Ségolène Royal face à JM Le Pen au second tour de la présidentielle de 2007 ?
La présence de JM Le Pen au second tour de la présidentielle de 2007 s'avère une hypothèse à examiner de façon particulièrement sérieuse.
Trois facteurs sont intervenus ces derniers jours dans une certaine indifférence alors même qu'il s'agit d'éléments de première importance.
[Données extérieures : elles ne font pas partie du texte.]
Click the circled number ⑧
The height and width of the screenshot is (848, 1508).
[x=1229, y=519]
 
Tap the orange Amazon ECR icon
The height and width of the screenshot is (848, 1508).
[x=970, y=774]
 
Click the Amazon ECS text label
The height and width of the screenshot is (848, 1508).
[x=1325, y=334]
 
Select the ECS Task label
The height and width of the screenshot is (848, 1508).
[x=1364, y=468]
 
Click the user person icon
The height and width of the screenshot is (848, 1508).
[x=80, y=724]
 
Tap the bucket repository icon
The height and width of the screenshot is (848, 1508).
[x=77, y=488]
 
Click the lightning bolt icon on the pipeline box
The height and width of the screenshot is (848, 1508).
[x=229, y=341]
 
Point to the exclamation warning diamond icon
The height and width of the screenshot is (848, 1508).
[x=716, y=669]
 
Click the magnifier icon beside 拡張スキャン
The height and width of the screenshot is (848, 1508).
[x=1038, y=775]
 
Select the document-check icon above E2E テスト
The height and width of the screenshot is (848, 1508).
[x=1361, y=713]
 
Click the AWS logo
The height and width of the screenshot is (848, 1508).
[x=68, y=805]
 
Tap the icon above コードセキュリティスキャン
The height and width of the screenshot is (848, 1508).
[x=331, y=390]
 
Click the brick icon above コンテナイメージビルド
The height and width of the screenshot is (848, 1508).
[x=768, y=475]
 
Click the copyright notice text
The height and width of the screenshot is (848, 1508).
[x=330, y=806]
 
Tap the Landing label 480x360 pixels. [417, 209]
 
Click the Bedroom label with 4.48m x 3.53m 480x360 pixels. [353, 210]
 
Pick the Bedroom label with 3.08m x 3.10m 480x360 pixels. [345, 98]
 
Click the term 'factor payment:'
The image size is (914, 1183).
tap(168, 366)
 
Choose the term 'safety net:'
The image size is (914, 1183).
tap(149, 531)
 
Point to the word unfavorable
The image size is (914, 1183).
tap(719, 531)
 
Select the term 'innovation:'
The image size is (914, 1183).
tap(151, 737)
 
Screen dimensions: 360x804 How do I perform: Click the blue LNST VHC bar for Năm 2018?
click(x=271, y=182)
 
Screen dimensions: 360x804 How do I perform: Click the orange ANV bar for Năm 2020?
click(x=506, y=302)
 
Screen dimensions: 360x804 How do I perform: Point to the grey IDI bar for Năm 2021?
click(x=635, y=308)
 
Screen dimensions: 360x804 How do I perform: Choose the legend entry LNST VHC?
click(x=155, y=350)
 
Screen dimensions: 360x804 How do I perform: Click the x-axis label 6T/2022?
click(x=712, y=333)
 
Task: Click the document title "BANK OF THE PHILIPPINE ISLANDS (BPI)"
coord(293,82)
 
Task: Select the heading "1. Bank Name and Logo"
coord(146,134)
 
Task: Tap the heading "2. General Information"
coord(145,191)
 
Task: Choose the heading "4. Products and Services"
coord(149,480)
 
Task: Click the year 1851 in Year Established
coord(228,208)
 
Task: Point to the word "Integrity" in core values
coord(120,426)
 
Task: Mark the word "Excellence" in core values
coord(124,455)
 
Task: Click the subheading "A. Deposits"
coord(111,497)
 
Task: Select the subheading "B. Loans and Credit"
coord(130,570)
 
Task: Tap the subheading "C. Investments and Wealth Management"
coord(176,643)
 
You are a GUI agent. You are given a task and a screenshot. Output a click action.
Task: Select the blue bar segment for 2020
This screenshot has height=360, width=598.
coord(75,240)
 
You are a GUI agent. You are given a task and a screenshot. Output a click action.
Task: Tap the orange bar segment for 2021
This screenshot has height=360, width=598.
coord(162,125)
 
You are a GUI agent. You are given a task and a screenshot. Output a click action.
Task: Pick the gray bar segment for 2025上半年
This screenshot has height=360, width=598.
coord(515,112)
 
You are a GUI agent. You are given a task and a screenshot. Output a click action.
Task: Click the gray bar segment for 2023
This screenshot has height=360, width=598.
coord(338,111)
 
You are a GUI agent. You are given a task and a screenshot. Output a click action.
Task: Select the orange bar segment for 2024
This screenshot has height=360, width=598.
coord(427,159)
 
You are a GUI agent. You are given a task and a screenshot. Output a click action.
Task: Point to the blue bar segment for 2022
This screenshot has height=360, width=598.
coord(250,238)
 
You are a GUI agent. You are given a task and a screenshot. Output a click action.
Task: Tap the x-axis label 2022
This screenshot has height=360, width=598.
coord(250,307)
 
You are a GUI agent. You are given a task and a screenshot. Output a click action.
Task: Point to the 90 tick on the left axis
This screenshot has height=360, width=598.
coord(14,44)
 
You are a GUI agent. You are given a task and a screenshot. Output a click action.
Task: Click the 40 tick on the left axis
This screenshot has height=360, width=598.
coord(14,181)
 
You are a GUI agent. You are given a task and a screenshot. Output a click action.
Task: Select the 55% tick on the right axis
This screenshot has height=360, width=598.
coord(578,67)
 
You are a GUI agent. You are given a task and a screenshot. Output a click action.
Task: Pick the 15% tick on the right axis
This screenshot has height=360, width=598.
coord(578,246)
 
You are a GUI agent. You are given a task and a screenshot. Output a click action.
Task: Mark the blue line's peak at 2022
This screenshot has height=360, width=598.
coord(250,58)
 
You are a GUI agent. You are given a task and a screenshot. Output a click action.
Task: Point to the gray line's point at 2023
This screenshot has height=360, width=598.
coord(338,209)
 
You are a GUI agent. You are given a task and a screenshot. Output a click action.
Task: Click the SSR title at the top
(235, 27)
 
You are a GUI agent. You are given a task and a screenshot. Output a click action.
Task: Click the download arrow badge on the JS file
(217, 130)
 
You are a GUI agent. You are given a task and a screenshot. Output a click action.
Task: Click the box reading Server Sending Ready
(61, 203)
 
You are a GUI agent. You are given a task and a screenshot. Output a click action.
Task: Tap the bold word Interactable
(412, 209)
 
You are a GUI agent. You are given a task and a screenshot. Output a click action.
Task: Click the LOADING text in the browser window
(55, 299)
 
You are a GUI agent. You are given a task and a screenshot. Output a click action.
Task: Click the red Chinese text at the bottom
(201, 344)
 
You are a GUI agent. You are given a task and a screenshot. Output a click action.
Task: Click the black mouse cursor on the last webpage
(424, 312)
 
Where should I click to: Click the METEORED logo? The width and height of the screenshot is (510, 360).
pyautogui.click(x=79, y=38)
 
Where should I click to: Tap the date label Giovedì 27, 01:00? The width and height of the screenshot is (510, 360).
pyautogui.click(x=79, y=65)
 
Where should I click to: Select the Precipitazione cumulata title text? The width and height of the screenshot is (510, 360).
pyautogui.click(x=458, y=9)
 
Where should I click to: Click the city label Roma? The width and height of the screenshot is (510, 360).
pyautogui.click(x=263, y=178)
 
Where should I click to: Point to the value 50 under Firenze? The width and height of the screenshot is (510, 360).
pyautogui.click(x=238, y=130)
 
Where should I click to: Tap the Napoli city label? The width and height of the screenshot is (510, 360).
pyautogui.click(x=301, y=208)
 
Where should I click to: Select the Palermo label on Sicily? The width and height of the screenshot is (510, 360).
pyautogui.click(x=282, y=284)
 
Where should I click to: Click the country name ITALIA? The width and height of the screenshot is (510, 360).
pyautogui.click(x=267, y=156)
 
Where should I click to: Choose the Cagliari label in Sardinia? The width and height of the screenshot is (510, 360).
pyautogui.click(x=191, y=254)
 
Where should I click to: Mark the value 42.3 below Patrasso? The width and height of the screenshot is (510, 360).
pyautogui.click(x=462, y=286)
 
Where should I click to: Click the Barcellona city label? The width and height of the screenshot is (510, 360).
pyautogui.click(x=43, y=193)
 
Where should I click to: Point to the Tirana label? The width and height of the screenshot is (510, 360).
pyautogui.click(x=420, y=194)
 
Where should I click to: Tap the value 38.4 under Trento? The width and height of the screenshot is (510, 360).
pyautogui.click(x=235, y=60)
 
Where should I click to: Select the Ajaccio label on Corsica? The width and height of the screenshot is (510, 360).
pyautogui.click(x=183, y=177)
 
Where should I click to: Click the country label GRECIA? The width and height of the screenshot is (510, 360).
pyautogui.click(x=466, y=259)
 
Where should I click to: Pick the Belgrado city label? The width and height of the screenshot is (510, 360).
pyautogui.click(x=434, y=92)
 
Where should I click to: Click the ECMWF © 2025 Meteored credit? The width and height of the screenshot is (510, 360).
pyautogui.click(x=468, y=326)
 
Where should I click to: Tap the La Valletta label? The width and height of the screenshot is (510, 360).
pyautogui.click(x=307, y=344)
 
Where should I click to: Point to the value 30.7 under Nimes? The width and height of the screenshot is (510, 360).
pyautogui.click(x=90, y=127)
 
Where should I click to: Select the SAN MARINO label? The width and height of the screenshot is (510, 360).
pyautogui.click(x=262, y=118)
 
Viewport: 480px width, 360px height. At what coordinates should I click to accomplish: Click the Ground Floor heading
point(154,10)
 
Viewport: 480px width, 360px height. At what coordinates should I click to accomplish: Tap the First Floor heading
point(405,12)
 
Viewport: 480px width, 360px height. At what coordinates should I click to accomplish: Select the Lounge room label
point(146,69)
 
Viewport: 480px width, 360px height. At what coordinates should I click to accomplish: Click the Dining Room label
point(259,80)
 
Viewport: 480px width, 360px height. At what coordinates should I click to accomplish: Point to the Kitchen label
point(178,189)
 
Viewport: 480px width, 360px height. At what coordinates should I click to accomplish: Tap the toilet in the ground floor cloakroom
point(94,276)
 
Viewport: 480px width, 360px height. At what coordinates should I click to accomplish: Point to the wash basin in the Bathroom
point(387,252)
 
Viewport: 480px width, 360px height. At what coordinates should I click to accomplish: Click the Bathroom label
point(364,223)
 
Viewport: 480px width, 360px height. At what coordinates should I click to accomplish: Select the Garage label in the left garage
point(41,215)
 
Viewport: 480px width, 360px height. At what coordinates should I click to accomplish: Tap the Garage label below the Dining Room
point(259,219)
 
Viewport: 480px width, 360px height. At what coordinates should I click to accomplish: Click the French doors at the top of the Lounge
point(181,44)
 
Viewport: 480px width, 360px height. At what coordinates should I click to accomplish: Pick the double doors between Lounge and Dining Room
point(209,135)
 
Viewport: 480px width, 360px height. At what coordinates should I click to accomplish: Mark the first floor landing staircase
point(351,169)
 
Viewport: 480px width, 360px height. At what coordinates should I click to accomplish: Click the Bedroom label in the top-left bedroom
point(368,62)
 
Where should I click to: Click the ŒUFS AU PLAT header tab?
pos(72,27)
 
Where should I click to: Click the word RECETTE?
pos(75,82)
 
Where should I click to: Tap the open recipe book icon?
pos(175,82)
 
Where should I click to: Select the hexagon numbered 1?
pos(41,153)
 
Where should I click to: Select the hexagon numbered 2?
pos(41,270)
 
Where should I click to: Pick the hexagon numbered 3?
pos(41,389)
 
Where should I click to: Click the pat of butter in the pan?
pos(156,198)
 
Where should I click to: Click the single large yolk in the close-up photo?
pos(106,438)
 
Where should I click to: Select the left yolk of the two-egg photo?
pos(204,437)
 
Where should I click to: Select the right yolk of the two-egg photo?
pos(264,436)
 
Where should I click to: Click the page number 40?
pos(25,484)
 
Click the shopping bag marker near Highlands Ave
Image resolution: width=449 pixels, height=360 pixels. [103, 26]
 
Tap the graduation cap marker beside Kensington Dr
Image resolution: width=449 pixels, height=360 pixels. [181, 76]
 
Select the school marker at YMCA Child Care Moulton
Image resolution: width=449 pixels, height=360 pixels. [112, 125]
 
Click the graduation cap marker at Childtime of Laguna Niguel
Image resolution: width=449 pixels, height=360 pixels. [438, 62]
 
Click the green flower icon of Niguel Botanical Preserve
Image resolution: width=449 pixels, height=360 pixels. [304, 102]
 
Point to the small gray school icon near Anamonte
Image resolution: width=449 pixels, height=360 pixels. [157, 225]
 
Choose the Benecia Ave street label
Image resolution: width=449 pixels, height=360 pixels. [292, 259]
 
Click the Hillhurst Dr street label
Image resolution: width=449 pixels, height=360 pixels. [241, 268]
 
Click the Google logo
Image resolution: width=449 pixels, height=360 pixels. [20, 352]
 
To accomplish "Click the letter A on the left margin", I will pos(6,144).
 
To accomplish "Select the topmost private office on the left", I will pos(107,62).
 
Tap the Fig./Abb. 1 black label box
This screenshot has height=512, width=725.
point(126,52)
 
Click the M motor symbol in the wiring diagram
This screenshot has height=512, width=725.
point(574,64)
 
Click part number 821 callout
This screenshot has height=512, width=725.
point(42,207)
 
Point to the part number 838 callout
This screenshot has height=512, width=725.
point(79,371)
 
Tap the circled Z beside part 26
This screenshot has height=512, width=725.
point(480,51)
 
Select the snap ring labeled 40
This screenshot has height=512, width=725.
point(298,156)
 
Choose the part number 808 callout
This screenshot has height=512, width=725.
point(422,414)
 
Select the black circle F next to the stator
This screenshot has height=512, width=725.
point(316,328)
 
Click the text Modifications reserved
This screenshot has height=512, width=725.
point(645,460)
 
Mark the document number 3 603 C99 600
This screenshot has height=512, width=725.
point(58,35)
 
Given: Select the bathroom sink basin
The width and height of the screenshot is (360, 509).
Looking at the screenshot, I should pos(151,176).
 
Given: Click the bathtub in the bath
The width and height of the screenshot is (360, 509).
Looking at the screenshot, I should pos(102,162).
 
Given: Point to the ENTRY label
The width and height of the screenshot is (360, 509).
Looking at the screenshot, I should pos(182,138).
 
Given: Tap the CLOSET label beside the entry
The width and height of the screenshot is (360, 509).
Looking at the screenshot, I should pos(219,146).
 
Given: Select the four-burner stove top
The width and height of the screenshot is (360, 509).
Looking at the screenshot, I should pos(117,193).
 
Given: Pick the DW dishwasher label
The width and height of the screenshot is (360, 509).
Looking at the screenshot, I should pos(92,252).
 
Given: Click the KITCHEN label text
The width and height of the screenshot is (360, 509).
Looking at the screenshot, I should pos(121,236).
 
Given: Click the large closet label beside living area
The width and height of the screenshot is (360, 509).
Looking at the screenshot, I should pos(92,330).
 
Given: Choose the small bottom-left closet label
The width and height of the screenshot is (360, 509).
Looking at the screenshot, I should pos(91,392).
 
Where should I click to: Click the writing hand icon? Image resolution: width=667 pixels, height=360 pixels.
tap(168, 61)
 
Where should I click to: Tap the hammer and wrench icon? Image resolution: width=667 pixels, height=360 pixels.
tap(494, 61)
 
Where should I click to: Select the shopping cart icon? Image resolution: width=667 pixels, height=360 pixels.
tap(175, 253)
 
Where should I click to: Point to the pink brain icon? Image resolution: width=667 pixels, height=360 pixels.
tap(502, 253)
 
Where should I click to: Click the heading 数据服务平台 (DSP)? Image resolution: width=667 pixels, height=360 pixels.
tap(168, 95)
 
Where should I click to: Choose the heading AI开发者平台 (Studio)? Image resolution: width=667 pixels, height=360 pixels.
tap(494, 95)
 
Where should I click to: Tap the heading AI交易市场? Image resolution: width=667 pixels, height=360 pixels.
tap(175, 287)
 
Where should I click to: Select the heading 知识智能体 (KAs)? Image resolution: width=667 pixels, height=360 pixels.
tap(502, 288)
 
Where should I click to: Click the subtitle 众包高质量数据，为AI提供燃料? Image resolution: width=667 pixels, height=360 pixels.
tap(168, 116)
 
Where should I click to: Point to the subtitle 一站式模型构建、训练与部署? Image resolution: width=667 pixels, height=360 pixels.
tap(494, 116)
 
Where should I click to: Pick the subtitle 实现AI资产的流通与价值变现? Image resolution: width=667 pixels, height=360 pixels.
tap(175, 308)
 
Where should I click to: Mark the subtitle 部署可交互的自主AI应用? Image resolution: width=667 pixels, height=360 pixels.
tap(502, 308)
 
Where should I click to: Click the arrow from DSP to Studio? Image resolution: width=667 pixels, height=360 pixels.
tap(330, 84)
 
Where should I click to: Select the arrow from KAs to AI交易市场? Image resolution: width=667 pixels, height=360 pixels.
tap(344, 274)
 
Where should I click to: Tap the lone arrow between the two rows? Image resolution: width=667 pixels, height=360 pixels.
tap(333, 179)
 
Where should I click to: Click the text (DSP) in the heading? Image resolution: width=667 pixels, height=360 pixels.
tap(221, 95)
1) Les enquêtes sur les intentions de vote placent JM Le Pen plusieurs points au-dessus de son seuil de 2002 à la même date. Certes, une dédiabolisation est intervenue et peut expliquer une reconnaissance plus aisée du vote FN lors d'une enquête téléphonique. Mais cette même dédiabolisation peut aussi être le terrain pour un score d'un nouveau seuil.
2) Globalement, le candidat du PS et celui de l'UMP vont se partager 50 % du corps électoral exprimé. Avec l'érosion incontournable vécue pendant la campagne, le seuil des 20 % s'avérera déterminant pour chaque candidat. Il paraît aujourd'hui possible, voire même probable, que JM Le Pen le franchisse. Si la gauhe n'a pas d'éparpillement de candidatures, elle paraît à ce jour en position de préférence par rapport au représentant de la majorité sortante. La gauche mobilise à ce jour davantage de souhaits de victoire par exemple ; ce qui est un indicateur important.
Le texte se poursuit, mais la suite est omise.